WHAT THE EXERCISE ASKS:
Please pick out each line of the items below that contains the word "center" and copy it. Matching is case-sensitive.

*** Opening of DATA ***

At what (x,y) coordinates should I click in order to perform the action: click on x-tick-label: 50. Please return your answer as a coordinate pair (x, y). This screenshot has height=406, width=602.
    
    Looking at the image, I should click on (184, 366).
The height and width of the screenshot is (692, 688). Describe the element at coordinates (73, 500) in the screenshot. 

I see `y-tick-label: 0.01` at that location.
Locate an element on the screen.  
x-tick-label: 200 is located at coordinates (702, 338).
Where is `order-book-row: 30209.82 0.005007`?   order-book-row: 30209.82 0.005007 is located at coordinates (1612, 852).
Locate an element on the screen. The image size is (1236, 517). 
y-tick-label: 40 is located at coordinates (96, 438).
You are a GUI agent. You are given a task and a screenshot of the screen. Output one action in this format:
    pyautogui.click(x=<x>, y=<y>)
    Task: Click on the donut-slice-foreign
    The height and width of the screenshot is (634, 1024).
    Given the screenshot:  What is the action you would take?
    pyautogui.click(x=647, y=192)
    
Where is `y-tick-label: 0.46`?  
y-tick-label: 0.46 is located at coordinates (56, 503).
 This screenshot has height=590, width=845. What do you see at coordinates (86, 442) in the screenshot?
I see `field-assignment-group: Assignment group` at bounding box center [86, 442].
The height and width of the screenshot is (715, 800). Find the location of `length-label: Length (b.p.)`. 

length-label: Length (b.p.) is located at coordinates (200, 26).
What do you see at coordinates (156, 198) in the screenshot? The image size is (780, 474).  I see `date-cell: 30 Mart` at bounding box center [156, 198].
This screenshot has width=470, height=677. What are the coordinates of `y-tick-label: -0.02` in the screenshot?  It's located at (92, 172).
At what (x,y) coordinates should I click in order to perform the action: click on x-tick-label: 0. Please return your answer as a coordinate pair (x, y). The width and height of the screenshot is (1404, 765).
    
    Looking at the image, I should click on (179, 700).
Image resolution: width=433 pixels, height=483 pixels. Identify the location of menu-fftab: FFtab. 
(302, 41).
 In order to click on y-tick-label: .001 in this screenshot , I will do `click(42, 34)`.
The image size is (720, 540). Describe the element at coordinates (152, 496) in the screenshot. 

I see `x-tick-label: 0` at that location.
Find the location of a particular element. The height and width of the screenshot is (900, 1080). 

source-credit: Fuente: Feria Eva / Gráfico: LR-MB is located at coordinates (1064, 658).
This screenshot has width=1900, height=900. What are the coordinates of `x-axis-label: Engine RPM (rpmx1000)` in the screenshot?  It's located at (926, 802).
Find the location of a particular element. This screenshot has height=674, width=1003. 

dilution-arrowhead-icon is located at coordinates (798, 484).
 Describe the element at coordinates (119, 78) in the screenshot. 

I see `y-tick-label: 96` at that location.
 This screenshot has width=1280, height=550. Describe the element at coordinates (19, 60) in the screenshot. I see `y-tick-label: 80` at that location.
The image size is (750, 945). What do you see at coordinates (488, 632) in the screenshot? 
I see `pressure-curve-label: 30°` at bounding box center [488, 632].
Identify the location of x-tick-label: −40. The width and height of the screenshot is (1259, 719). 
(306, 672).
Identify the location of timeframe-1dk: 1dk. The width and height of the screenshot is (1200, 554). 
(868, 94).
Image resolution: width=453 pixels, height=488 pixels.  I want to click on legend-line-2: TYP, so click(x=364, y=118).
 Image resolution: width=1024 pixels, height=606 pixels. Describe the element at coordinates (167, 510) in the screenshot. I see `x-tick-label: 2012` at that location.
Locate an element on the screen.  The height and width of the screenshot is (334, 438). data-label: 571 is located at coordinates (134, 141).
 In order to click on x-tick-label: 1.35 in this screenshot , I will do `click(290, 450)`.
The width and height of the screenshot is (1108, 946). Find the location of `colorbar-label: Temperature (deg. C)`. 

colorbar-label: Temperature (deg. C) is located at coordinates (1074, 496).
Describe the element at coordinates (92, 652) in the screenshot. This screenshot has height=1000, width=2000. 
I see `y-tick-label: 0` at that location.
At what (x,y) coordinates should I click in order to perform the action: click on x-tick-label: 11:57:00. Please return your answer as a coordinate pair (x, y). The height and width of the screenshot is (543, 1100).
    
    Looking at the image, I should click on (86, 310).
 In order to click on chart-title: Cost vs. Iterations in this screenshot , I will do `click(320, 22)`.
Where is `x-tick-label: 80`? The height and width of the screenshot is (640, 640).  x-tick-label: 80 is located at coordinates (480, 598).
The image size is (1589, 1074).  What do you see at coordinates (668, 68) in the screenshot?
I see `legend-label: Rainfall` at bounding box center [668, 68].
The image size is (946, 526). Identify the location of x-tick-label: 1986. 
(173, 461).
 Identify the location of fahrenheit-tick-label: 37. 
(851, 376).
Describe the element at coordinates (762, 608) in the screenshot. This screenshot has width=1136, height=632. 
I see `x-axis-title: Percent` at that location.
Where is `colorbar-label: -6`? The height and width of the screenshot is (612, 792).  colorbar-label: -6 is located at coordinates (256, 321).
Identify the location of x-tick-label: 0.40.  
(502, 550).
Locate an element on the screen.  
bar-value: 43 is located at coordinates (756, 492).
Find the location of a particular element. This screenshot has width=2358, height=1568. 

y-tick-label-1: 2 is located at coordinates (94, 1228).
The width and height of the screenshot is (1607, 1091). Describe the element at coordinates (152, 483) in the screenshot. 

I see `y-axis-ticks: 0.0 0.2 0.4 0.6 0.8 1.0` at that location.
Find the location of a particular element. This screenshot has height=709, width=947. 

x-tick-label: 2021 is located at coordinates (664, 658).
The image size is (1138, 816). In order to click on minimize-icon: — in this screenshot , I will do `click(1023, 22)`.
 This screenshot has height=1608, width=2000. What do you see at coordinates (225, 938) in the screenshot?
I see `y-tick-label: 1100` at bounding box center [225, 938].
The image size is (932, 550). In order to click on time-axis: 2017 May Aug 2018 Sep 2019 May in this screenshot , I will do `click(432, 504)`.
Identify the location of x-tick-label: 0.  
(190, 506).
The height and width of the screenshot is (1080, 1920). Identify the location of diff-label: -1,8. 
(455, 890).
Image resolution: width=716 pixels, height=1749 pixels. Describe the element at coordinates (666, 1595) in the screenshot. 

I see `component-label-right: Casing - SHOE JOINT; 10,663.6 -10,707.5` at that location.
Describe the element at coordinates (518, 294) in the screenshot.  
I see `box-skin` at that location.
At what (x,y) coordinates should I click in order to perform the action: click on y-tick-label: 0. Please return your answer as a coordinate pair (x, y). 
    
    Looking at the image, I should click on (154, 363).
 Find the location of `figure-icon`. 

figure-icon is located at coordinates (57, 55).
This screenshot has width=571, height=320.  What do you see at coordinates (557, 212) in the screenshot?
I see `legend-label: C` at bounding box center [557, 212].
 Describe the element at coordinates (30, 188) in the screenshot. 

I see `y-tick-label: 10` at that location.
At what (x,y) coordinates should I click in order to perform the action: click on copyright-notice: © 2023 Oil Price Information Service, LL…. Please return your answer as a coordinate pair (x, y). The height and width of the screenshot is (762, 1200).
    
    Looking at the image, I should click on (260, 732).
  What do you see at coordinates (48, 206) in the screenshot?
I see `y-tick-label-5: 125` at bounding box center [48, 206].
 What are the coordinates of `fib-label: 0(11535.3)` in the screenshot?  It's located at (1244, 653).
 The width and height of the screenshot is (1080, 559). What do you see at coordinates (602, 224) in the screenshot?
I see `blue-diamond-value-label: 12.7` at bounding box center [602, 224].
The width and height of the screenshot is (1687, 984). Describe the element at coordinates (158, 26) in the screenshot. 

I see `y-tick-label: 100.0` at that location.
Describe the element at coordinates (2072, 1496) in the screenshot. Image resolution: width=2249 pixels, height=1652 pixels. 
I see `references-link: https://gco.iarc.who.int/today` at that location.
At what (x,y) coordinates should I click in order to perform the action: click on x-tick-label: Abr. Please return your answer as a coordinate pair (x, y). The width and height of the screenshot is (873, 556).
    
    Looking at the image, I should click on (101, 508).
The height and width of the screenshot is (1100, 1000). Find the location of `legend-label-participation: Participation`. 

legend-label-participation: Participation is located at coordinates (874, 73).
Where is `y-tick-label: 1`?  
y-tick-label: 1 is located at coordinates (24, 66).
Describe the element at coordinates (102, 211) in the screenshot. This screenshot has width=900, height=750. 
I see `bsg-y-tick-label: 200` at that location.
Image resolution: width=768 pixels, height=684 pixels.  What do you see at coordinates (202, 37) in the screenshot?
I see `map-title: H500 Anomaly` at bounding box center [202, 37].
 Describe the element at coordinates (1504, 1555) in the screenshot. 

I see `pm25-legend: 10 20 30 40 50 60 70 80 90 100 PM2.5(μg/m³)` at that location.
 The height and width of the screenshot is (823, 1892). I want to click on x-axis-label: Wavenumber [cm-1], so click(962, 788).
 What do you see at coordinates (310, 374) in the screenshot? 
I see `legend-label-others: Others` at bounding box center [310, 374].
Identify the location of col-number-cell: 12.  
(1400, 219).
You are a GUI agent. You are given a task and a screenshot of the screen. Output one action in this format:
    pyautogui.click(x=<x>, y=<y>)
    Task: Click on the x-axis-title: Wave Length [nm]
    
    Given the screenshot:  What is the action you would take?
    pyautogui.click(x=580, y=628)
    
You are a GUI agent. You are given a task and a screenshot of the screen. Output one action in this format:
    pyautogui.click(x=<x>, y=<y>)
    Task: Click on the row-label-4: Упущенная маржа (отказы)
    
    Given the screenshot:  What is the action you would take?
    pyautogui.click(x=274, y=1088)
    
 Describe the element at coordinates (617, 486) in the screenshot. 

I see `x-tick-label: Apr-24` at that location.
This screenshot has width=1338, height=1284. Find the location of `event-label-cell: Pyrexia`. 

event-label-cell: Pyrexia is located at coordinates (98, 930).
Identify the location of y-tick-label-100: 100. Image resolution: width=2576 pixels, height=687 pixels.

*** Close of DATA ***

ANSWER BELOW:
I see `field-assignment-group: Assignment group` at bounding box center [86, 442].
What do you see at coordinates (156, 198) in the screenshot? The image size is (780, 474).  I see `date-cell: 30 Mart` at bounding box center [156, 198].
I see `pressure-curve-label: 30°` at bounding box center [488, 632].
I see `legend-label: Rainfall` at bounding box center [668, 68].
I see `y-tick-label: 1100` at bounding box center [225, 938].
I see `legend-label: C` at bounding box center [557, 212].
I see `y-tick-label-5: 125` at bounding box center [48, 206].
I see `blue-diamond-value-label: 12.7` at bounding box center [602, 224].
I see `map-title: H500 Anomaly` at bounding box center [202, 37].
I see `legend-label-others: Others` at bounding box center [310, 374].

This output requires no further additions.